O diretor de inovação da UFJF, Ignácio Delgado, ressalta a importância da parceria celebrada entre o município, a universidade e a Green Fuels. “Esta iniciativa sinaliza para a cidade e região como a colaboração entre a academia e o poder público pode ser decisiva para dinamizar a economia regional em atividades intensivas em tecnologia e sustentáveis”.

“Somos fornecedores de equipamento e tecnologia. Nós vamos oferecer uma equipe para monitorar a operação do equipamento”, explica o CEO da Green Fuels Ventures América Latina e Representante da Green Fuels Ltd. e Green Fuels Research Ltd., Manoel Thompson Flores.

“Temos planos, interesse em fomentar a produção de HVO (diesel verde) e bioquerosene. Fazer uma planta maior para produzir. Essa seria uma segunda etapa”, acrescenta Manoel.

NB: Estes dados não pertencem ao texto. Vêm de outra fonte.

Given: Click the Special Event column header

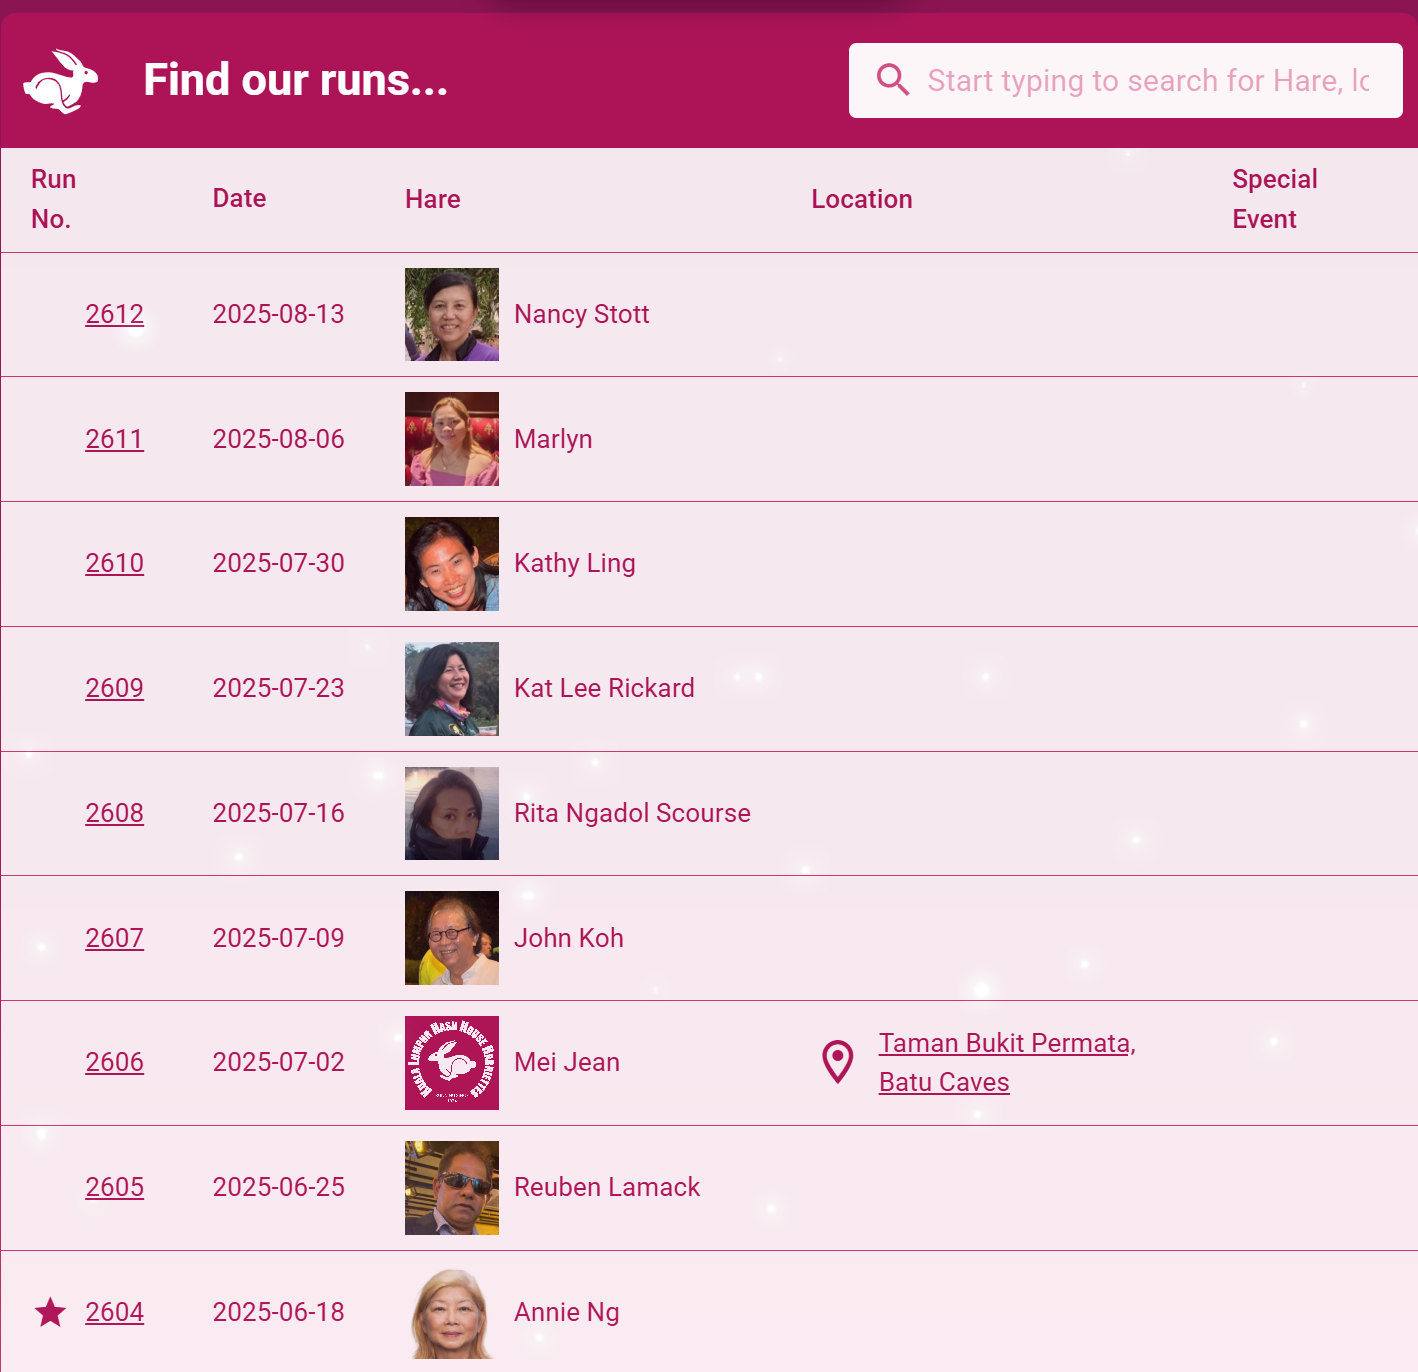Looking at the screenshot, I should (x=1274, y=199).
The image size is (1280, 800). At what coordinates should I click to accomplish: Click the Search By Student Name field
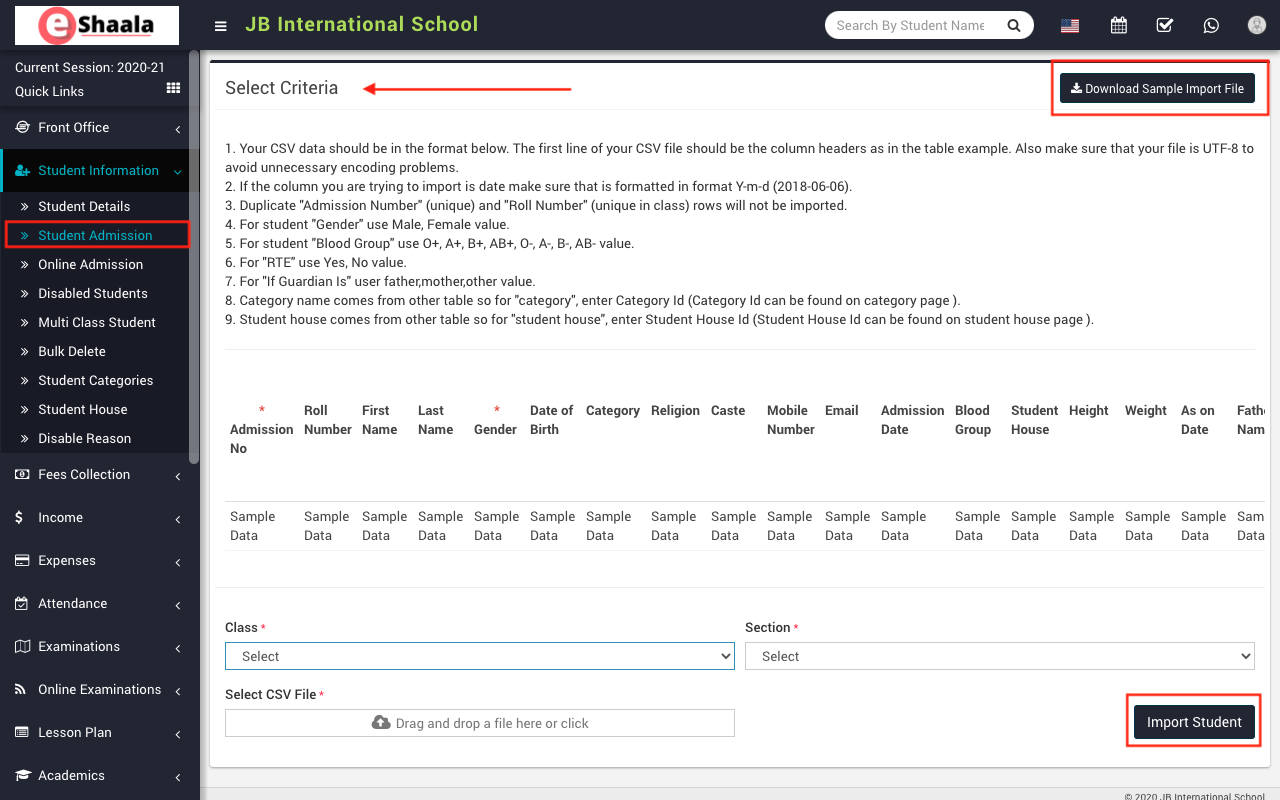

Macaúba – A macaúba possui destaque na Plataforma de Bioquerosene e Renováveis da Zona da Mata. A planta, nativa da Mata Atlântica, será o conector em uma cadeia de reflorestamento, geração de renda e produção de combustíveis renováveis.

“A macaúba chamou atenção por oferecer alta produtividade de frutos e óleo. Comparada à soja, a produtividade por hectare da planta é oito vezes maior do que a soja. Além disso, a macaúba se adapta à geografia acidentada da região, não exige mão-de-obra especializada para ser cultivada, e mais, poucas espécies conseguem fixar água no solo como a macaúba”, conta Jackson Fernandes Moreira.

“O que estamos propondo é conseguir recursos para implantar a recuperação de 130 mil hectares de mata, e isso vai gerar impacto em toda a cadeia. A agropecuária é importante na região, mas a eficiência é baixa”, complementa Jackson.

De acordo com o secretário da Sedeta, será necessário R$ 1,3 bilhão em recursos para o projeto de reflorestamento, e com a cadeia produtiva sustentada pelo cultivo da macaúba, em cerca de 10 anos, será possível produzir 300 milhões de litros de combustível sustentável por ano.